Evaluation

This module implements functions used for evaluating the value and fairness of policies.

from pycfrl import evaluation
pycfrl.evaluation.evaluation.evaluate_fairness_through_model(env: ~pycfrl.environment.environment.SimulatedEnvironment, zs: list | ~numpy.ndarray, states: list | ~numpy.ndarray, actions: list | ~numpy.ndarray, policy: ~pycfrl.agents.agents.Agent, f_ua: ~typing.Callable[[int], int] = <function f_ua_default>, seed: int = 1) integer | floating

Estimate the counterfactual fairness metric of a policy from an offline trajectory.

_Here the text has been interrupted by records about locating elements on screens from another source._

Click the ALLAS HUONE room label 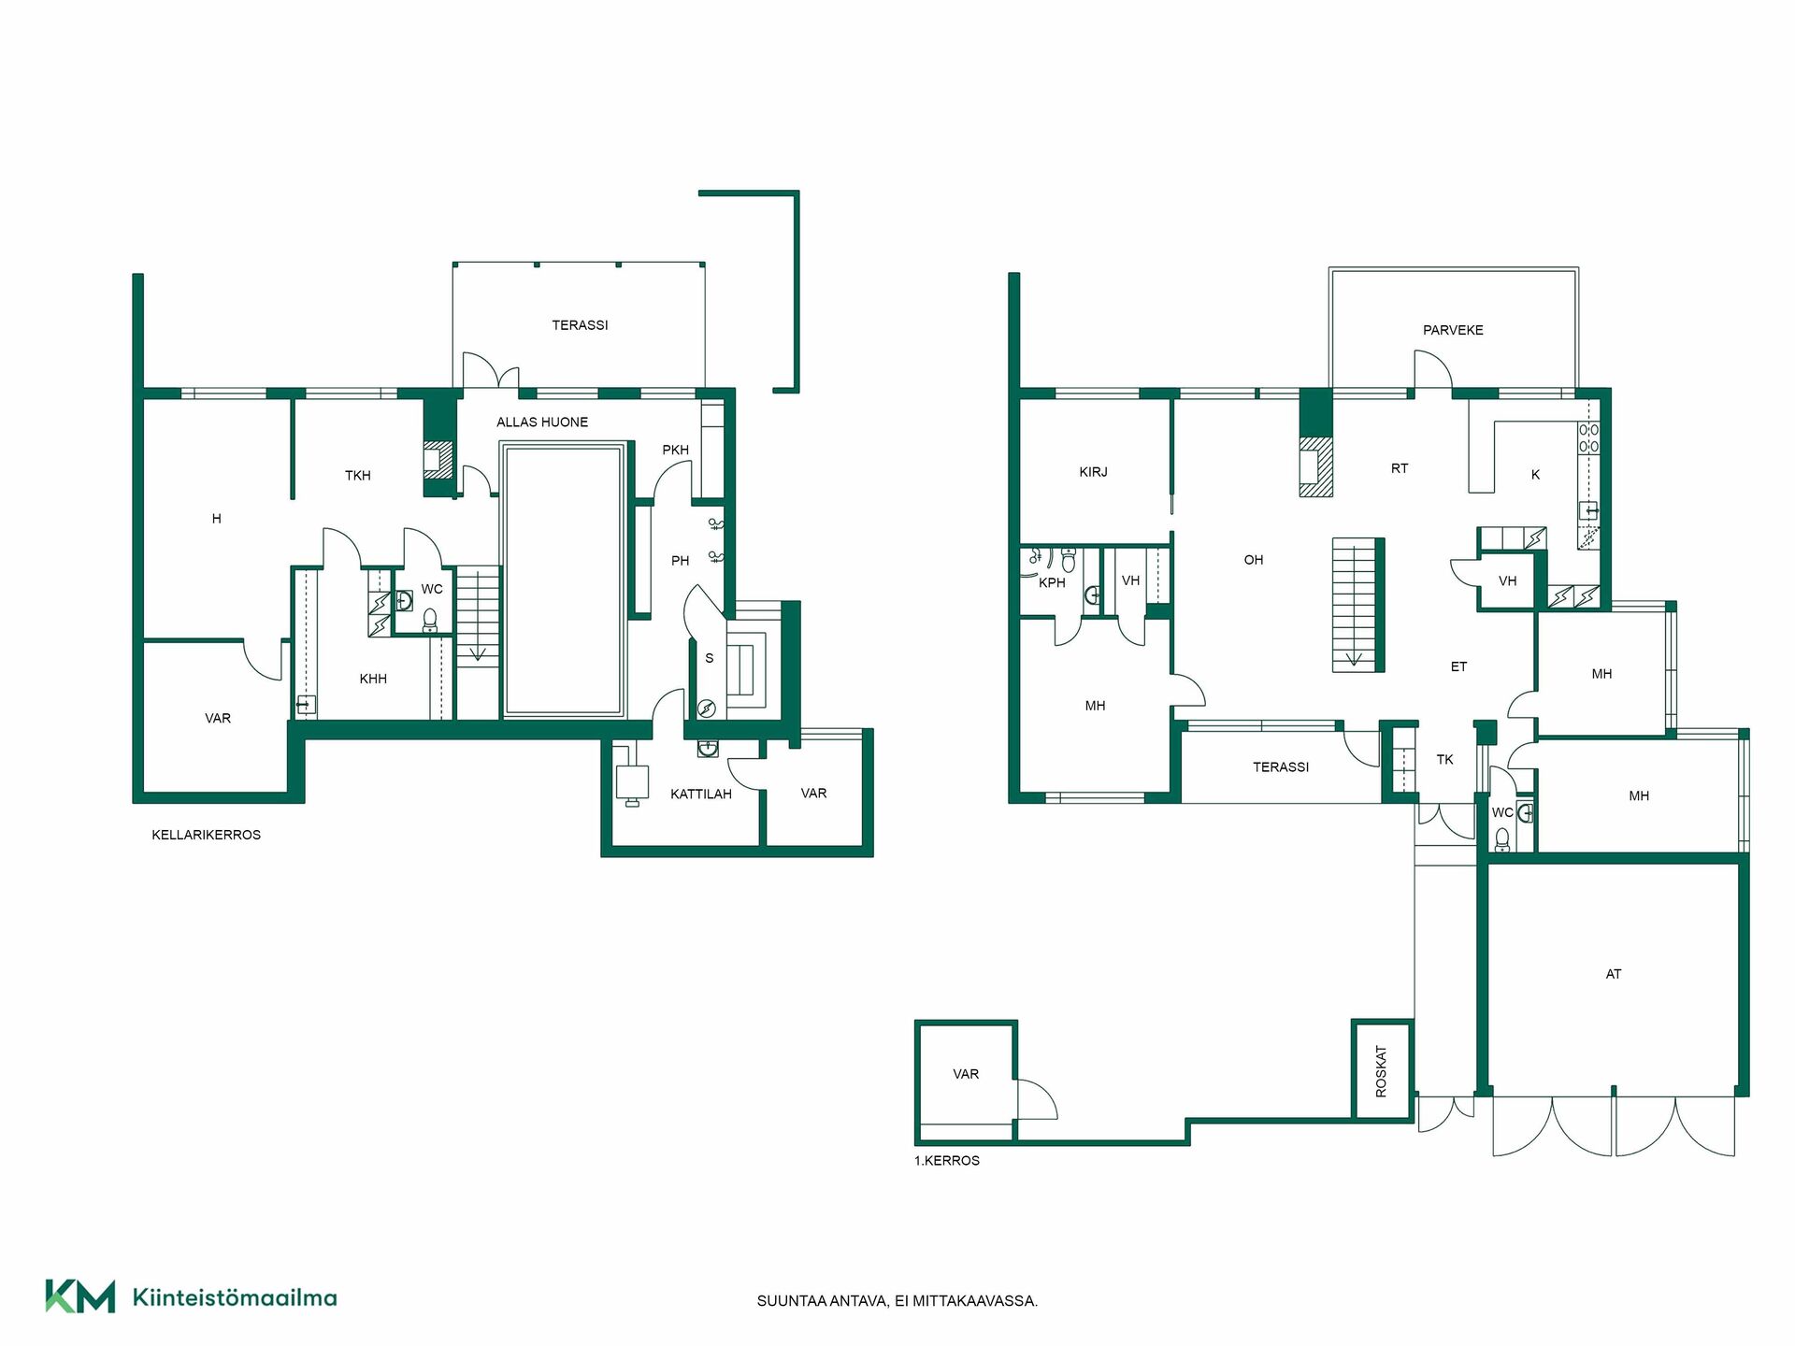(542, 422)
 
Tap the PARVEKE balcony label (1453, 330)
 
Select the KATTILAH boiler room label (701, 795)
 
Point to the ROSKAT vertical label (1381, 1071)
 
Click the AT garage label (1614, 974)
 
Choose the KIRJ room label (1093, 472)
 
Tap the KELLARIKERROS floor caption (206, 835)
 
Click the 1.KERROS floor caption (947, 1161)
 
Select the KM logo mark (80, 1296)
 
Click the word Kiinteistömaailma (235, 1297)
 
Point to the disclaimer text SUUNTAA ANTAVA (822, 1301)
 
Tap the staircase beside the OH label (1357, 605)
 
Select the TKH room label (358, 476)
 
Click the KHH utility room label (373, 679)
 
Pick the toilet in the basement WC (430, 620)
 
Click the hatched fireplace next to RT (1315, 466)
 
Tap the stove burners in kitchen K (1588, 438)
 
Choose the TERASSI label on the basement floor (580, 325)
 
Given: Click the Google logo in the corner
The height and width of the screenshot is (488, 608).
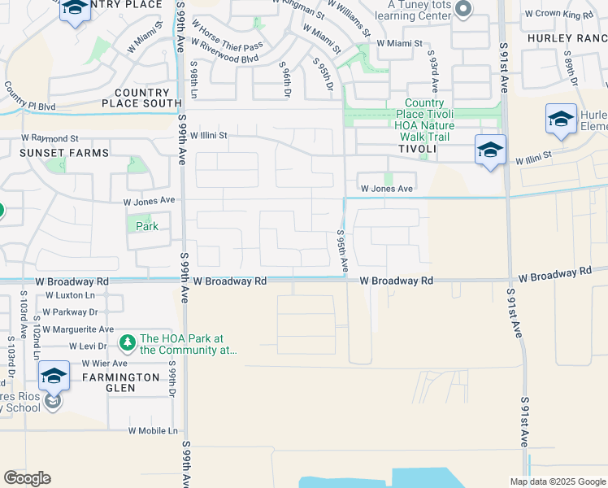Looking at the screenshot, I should [x=28, y=478].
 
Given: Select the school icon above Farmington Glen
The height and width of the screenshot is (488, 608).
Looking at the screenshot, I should [x=54, y=376].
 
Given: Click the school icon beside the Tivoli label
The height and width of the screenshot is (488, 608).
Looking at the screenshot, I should [x=490, y=150].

The function first estimates a set of counterfactual trajectories from the offline trajectory using estimate_counterfactual_trajectories_from_data() in the environment module. Then it computes a counterfactual fairness metric using the following formula given in Wang et al. (2025):

\[\max_{z', z \in eval(Z)} \frac{1}{NT} \sum_{i=1}^{N} \sum_{t=1}^{T} \mathbb{I} \left( A_t^{Z \leftarrow z'}\left(\bar{U}_t(h_{it})\right) \neq A_t^{Z \leftarrow z}\left(\bar{U}_t(h_{it})\right) \right).\]

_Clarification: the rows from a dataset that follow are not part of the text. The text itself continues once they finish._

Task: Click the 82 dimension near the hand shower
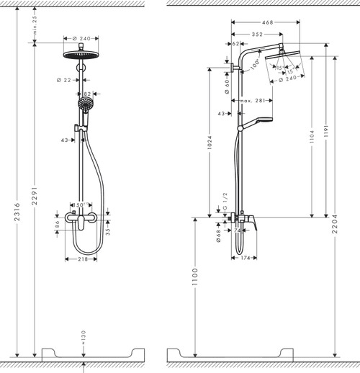tap(86, 94)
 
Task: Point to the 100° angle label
tap(256, 64)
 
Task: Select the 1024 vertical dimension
tap(210, 142)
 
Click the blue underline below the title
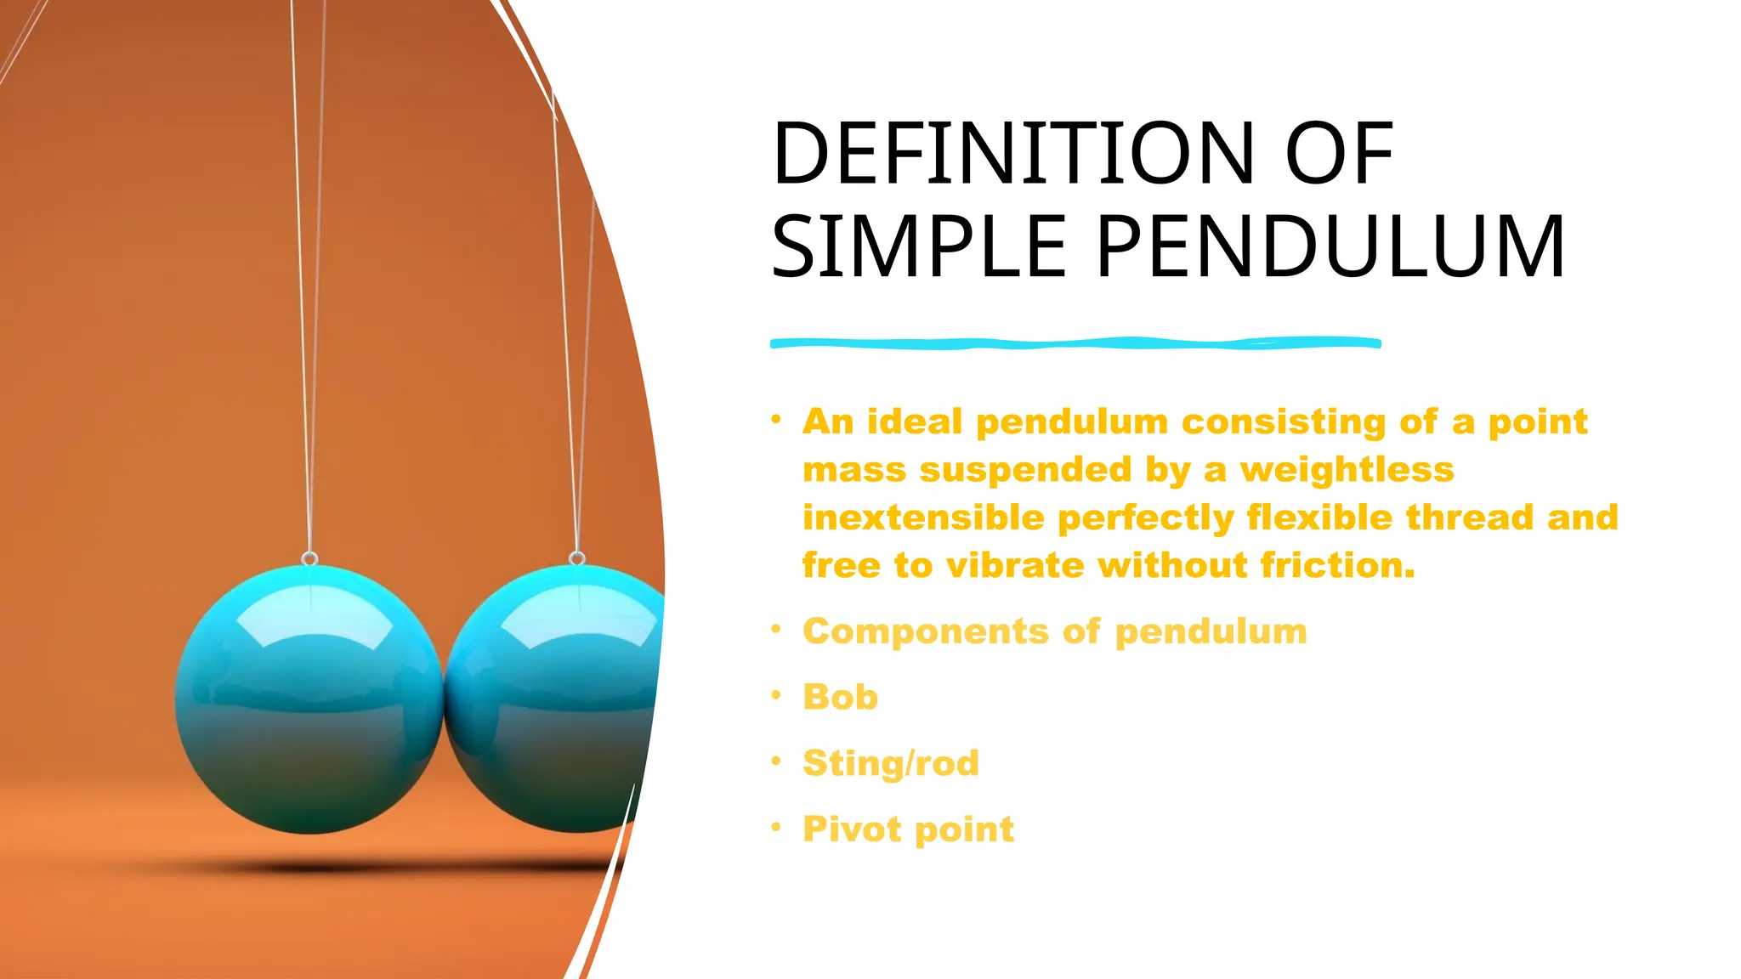click(x=1075, y=343)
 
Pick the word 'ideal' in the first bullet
click(x=915, y=422)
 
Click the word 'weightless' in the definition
click(x=1347, y=469)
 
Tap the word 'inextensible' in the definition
click(x=923, y=518)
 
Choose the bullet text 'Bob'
click(x=840, y=697)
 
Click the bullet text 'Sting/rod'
click(x=890, y=763)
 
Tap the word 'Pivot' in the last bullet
click(x=853, y=829)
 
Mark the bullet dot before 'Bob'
click(x=776, y=695)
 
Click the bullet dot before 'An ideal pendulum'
click(x=776, y=419)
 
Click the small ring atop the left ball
click(x=310, y=558)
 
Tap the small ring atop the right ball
click(x=577, y=558)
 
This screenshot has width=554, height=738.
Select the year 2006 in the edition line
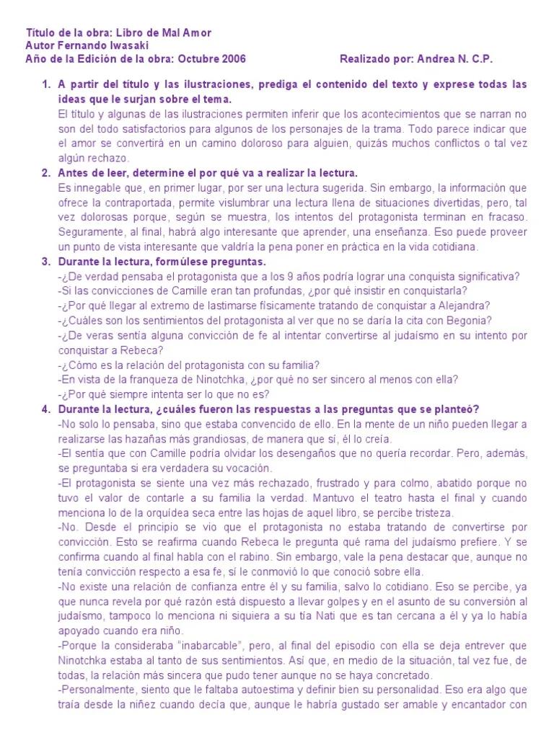click(x=220, y=58)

where \(eval(Z)\) is the set of sensitive attribute values passed in by z_eval_levels, \(A_t^{Z \leftarrow z'}\left(\bar{U}_t(h_{it})\right)\) is the action taken in the counterfactual trajectory under \(Z=z'\), and \(A_t^{Z \leftarrow z}\left(\bar{U}_t(h_{it})\right)\) is the action taken under the counterfactual trajectory under \(Z=z\). This metric is bounded between 0 and 1, with 0 representing perfect fairness and 1 indicating complete unfairness.

References:
Args:
env (SimulatedEnvironment):

An environment that simulates the transition dynamics of the MDP underlying zs, states, actions, and rewards.

zs (list or np.ndarray):

The observed sensitive attributes of each individual in the offline trajectory. It should be a list or array following the Sensitive Attributes Format.

states (list or np.ndarray):

The state trajectory. It should be a list or array following the Full-trajectory States Format.

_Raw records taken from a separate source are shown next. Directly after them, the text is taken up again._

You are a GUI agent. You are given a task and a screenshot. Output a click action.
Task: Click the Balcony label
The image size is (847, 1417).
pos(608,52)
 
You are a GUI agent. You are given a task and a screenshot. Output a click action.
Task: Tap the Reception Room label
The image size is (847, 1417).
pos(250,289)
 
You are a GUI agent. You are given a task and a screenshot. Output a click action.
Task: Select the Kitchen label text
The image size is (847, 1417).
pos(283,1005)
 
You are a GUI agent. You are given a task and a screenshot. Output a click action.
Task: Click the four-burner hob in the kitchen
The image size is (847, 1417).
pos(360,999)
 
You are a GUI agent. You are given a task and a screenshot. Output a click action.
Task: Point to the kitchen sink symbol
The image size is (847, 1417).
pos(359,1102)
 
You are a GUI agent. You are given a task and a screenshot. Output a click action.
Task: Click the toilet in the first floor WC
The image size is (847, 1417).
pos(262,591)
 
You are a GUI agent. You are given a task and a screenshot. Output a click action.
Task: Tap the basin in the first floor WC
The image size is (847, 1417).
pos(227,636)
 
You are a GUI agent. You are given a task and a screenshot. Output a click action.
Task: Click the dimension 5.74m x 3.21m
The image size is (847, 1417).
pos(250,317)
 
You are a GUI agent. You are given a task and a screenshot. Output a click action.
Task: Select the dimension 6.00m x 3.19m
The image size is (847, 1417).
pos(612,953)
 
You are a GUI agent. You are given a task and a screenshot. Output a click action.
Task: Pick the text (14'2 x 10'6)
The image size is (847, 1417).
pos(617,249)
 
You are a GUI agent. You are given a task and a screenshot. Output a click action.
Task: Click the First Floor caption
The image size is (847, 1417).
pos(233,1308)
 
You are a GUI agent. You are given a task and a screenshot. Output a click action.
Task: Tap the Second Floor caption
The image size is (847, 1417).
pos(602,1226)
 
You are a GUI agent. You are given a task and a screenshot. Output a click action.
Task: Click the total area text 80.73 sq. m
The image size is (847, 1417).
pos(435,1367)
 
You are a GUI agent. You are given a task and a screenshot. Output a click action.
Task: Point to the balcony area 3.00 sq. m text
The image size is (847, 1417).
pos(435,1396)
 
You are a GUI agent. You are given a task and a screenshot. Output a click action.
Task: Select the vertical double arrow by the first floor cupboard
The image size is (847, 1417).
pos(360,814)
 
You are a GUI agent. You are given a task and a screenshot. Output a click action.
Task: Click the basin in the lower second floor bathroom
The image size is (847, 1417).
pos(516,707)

actions (list or np.ndarray):

The action trajectory. It should be a list or array following the Full-trajectory Actions Format.

policy (Agent):

The policy whose fairness is to be evaluated.

f_ua (Callable, optional):

A rule to generate exogenous variables for each individual’s actions. It should be a function whose argument list, argument names, and return type exactly match those of f_ua_default.

seed (int, optional):

The seed used to estimate the counterfactual trajectories.

Returns:
cf_metric (np.integer or np.floating):

The counterfactual fairness metric of the policy.

pycfrl.evaluation.evaluation.evaluate_fairness_through_simulation(env: ~pycfrl.environment.environment.SyntheticEnvironment, z_eval_levels: list | ~numpy.ndarray, state_dim: int, N: int, T: int, policy: ~pycfrl.agents.agents.Agent, f_ux: ~typing.Callable[[int, int], int] = <function f_ux_default>, f_ua: ~typing.Callable[[int], int] = <function f_ua_default>, f_ur: ~typing.Callable[[int], int] = <function f_ur_default>, z_probs: list | ~numpy.ndarray | None = None, seed: int = 1) integer | floating

Estimate the counterfactual fairness metric of a policy using simulation in a synthetic environment.

The function first simulates a set of counterfactual trajectories with a pre-specified length using sample_counterfactual_trajectories() in the environment module. Then it computes a counterfactual fairness metric using the following formula given in Wang et al. (2025):

\[\max_{z', z \in eval(Z)} \frac{1}{NT} \sum_{i=1}^{N} \sum_{t=1}^{T} \mathbb{I} \left( A_t^{Z \leftarrow z'}\left(\bar{U}_t(h_{it})\right) \neq A_t^{Z \leftarrow z}\left(\bar{U}_t(h_{it})\right) \right).\]

where \(eval(Z)\) is the set of sensitive attribute values passed in by z_eval_levels, \(A_t^{Z \leftarrow z'}\left(\bar{U}_t(h_{it})\right)\) is the action taken in the counterfactual trajectory under \(Z=z'\), and \(A_t^{Z \leftarrow z}\left(\bar{U}_t(h_{it})\right)\) is the action taken under the counterfactual trajectory under \(Z=z\). This metric is bounded between 0 and 1, with 0 representing perfect fairness and 1 indicating complete unfairness.

References:
Args:
env (SyntheticEnvironment):

The synthetic environment in which the simulation is run.

z_eval_levels (list or np.ndarray):

The values of sensitive attributes for which counterfactual trajectories are generated in the simulation. The observed sensitive attributes of the individuals in the simulation will also be sampled from this set.

state_dim (int):

The number of components in the state vector.

N (int):

The total number of individuals in the counterfactual trajectories sampled during the simulation.

T (int):

The total number of transitions in the counterfactual trajectories sampled during the simulation.

policy (Agent):

The policy whose fairness is to be evaluated.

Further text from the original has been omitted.